12. Carly Fiorina, H.P.
When Carly Fiorina was let go from her six-year tenure as C.E.O. of Hewlett-Packard, the company’s stock jumped 10 percent upon the news of her firing. While she was C.E.O., Fiorina didn’t increase the company’s profits, and she actually decreased H.P.’s shareholders’ wealth by 52 percent. A disastrous merger with Compaq, which led her to fire some 30,000 employees, haunted Fiorina throughout her failed senate and presidential campaigns, too.
13. Jason Goldberg, Fab
E-commerce start-up Fab was once valued at $900 million, a near unicorn in Silicon Valley terms. But after allegedly burning through $200 million of its $336 million in venture capital, C.E.O. Jason Goldberg was forced to shutter its European arm and lay off two-thirds of its staff.
14. Gurbaksh Chahal, RadiumOne and Gravity4
Fired in 2014 from his ad-tech firm RadiumOne following a domestic-violence conviction, Gurbaksh Chahal founded a new company to compete with the one he was kicked out of. But Gravity4, his new firm, was sued for gender discrimination in 2015, though that case is still pending, and former employees have contemplated legal action against him.
Besides if you do have any questions give me a call: https://clarity.fm/joy-brotonath


Answered 4 years ago

Hi
I like the answers my colleagues gave you. I will just add this : Don't quit
The story is told of WD40....it took 39 failures. On the 40th attempt it worked.
Just last night I watched a you tube video where the young lady said she entered the beauty pageant 6 times and lost but she never gave up. Read also Ben Carson's story.
There are many inspirational stories out there
Success is failure turned inside out


Answered 3 years ago

In Silicon Valley and the broader startup ecosystem, failure is a common occurrence, and the failure rate for startups is generally high. Studies and estimates vary, but it's commonly cited that the majority of startups fail within their first few years of operation. Some research suggests that around 90% of startups fail, while others suggest slightly lower figures.

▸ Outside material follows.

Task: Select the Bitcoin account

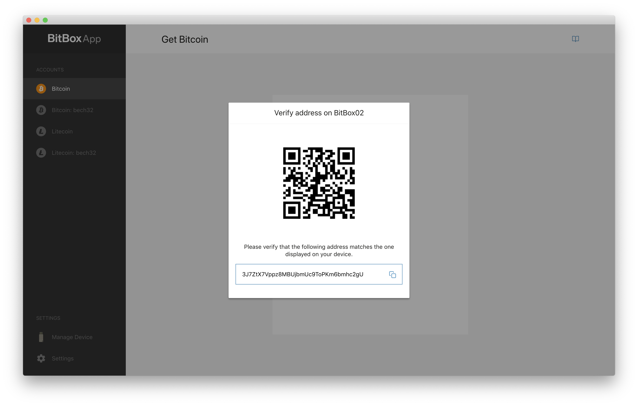Action: point(74,89)
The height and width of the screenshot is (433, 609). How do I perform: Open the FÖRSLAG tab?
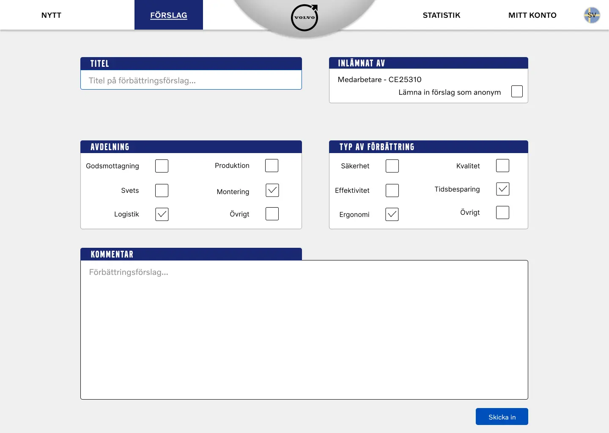click(168, 15)
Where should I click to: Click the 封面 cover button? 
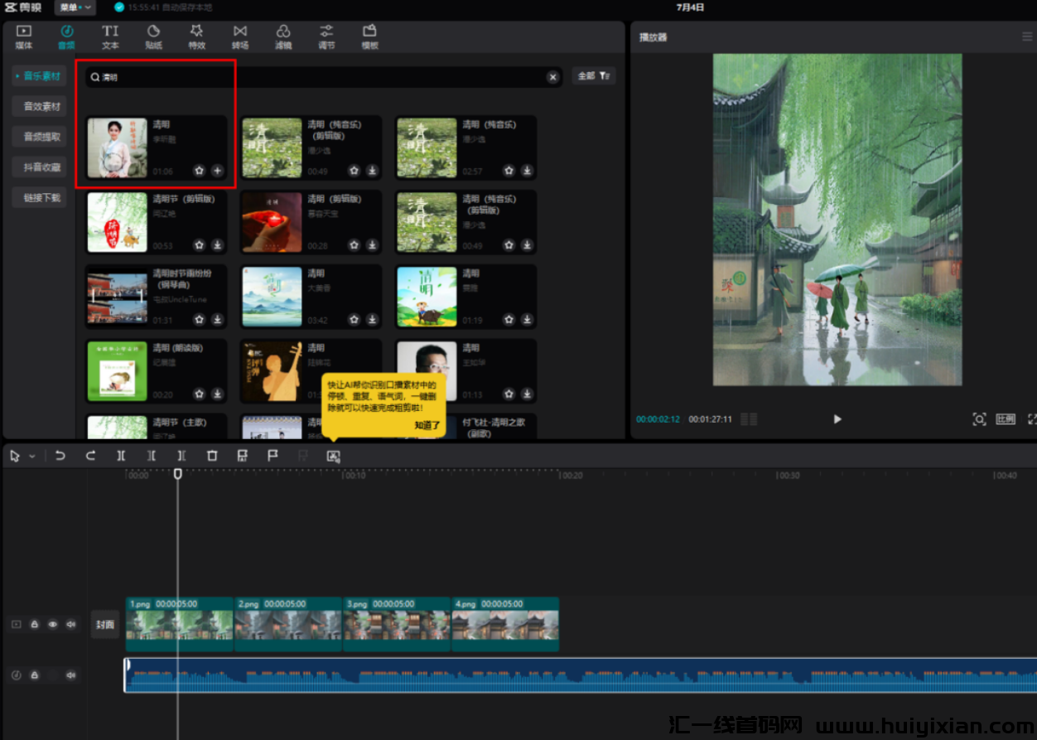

However, it's essential to note that failure in the startup world doesn't always mean the end of an entrepreneur's journey. Many successful entrepreneurs have experienced failure in one venture but have gone on to succeed with subsequent endeavors. Failure often provides valuable lessons and insights that entrepreneurs can apply to future ventures, contributing to their ultimate success.

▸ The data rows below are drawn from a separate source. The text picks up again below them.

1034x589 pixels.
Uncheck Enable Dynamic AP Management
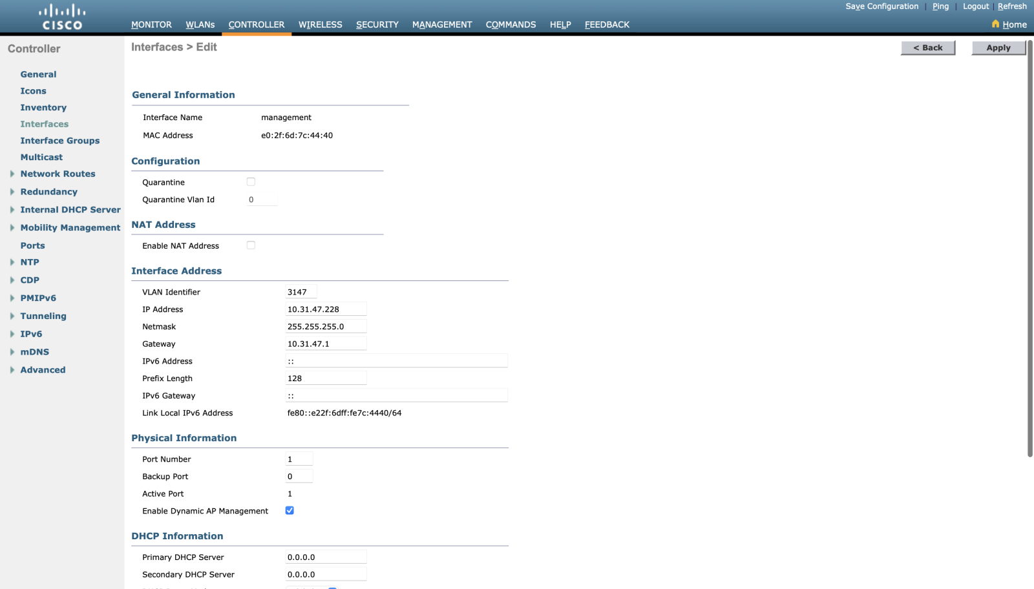(290, 511)
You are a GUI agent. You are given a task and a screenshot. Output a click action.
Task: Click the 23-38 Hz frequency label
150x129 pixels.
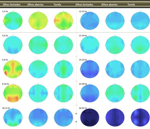83,84
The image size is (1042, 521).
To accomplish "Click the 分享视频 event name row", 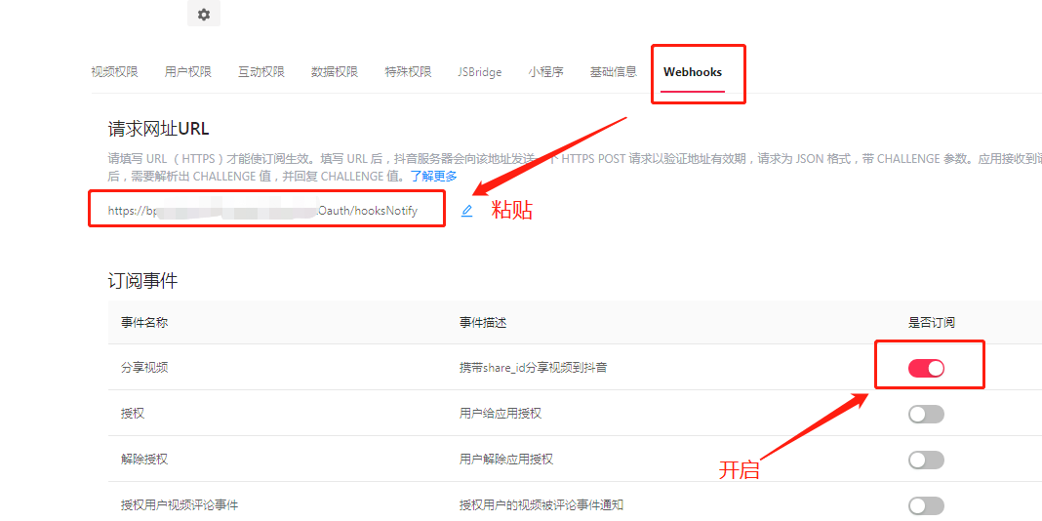I will click(x=142, y=368).
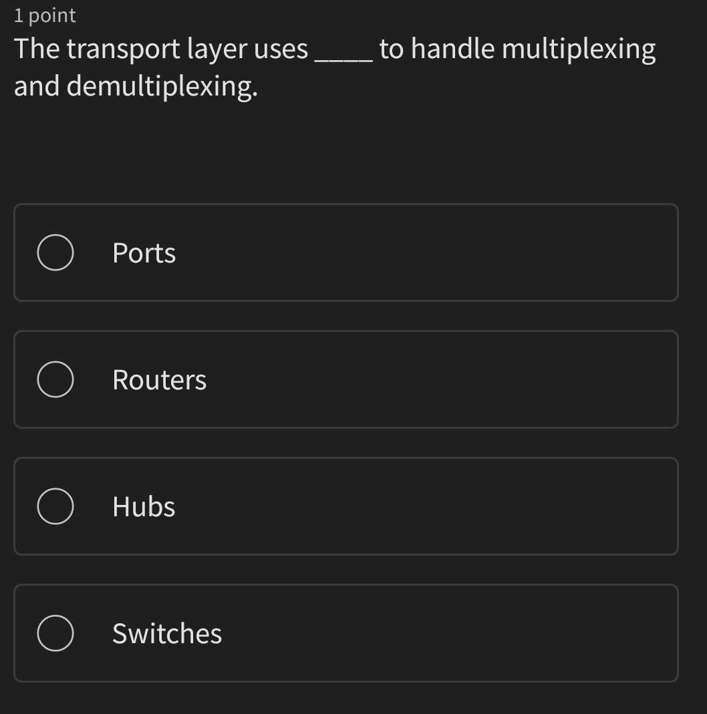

Silicon Valley has gained a reputation for embracing failure as part of the entrepreneurial process and for fostering a culture that encourages risk-taking and innovation. The ecosystem's robust support networks, access to capital, and abundance of talent also contribute to its ability to bounce back from failures and continue driving innovation.

So, while the failure rate for startups is high, the entrepreneurial spirit and culture of resilience in Silicon Valley ensure that each failure contributes to the collective learning and growth of the ecosystem, ultimately leading to more successful ventures over time.